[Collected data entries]
[Start of section]

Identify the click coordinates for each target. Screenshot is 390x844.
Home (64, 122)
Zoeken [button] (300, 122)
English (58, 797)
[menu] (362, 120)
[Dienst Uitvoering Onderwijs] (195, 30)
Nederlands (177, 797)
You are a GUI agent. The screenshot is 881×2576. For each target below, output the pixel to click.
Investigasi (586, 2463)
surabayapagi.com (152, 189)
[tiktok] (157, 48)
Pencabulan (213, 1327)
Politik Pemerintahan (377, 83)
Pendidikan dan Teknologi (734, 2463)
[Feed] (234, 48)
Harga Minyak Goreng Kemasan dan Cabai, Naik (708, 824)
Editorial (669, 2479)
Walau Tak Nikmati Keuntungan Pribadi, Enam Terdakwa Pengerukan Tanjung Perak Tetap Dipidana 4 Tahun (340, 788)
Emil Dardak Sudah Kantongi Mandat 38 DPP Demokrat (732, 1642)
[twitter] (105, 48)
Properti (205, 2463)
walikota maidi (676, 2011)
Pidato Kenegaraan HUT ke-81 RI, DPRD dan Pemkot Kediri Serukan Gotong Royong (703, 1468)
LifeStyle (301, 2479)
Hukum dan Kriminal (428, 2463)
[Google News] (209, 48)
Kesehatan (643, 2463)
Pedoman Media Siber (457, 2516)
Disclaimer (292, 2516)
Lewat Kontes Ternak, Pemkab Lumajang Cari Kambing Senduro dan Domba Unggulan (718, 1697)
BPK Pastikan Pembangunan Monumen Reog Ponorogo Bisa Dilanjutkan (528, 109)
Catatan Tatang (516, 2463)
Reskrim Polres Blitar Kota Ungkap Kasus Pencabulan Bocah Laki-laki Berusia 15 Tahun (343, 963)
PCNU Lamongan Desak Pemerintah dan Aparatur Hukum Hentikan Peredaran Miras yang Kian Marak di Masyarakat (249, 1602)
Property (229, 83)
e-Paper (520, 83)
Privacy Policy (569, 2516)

[End of section]

▸ **Task instructions**:
Take the line with "Pedoman Media Siber (457, 2516)" and all lines after it through the end of the records, and write them out exactly; include nothing else.

▸ **Result for this exercise**:
Pedoman Media Siber (457, 2516)
Disclaimer (292, 2516)
Lewat Kontes Ternak, Pemkab Lumajang Cari Kambing Senduro dan Domba Unggulan (718, 1697)
BPK Pastikan Pembangunan Monumen Reog Ponorogo Bisa Dilanjutkan (528, 109)
Catatan Tatang (516, 2463)
Reskrim Polres Blitar Kota Ungkap Kasus Pencabulan Bocah Laki-laki Berusia 15 Tahun (343, 963)
PCNU Lamongan Desak Pemerintah dan Aparatur Hukum Hentikan Peredaran Miras yang Kian Marak di Masyarakat (249, 1602)
Property (229, 83)
e-Paper (520, 83)
Privacy Policy (569, 2516)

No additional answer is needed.